Over Easter weekend I read Sick in the Head by Judd Apatow, a collection of interviews he’s been doing with comedians since he was 14 years old. Here are some good discussions with Jerry Seinfeld, Adam Sandler, Albert Brooks, Chris Rock, Gary Shandling, Harry Anderson, James L. Brooks, Jon Stewart, Stephen Colbert, Key and Peele, Louis C.K., Mel Brooks, Sarah Silverman, Steve Martin and many others.
I feel, from a craft perspective, these conversations are pertinent to writing poetry. Gary Shandling, for example, talks about how it took him almost a year working on one joke and how it evolved over that time. Comedians place close attention to word choice and rhythm plus other elements of creative thinking: how long to write each day, where the best writing spots are. So it’s a good craft read.
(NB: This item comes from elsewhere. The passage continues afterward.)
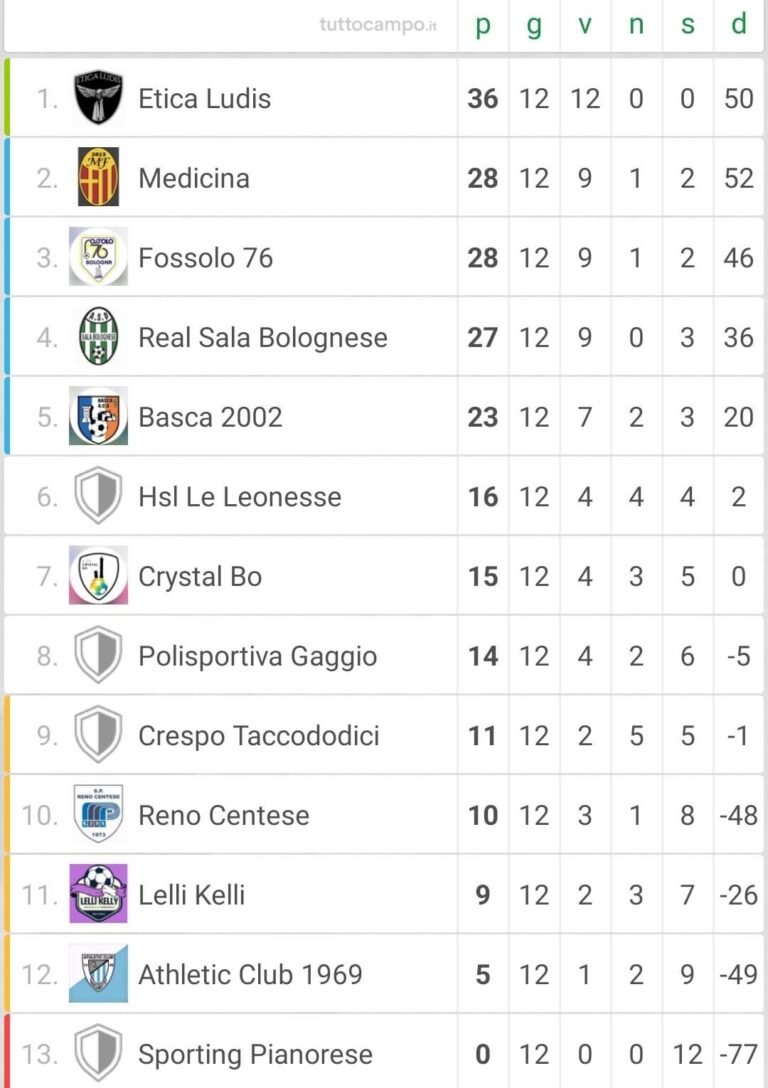The height and width of the screenshot is (1088, 768).
Task: Select the Sporting Pianorese team name
Action: coord(255,1054)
This year my journal explorations have led me to Ploughshares. I’m really enjoying poems and the essays but not so much the fiction. One Story still sends the best short stories. Even The New Yorker stories are hit and miss for me, (I’ve saved up a year’s worth from an old subscription).
I love the essays in Ploughshares but they are not literary essays like those from American Poetry Review. I loved the essay on obscure playwright Susan Glaspell, the one by a sister who had a brother with mental illness, and "Breath" by Mimi Dixon which was about breathing and her father who was a prominent musician and teacher.
Ploughshares also gives you a generous amount of content. I look forward to digging in each issue as it comes.
And I love all The Poetry Foundation does, but I still have unread Poetry magazines from that subscription two years ago. So far, for my taste over the past 4 years, the journals break down like this:
Rattle: best poems, but no essays or fiction.
One Story: best fiction
American Poetry Review: Best literary essays but mostly by the same people.
Ploughshares: Pretty good poetry, great non-literary essays.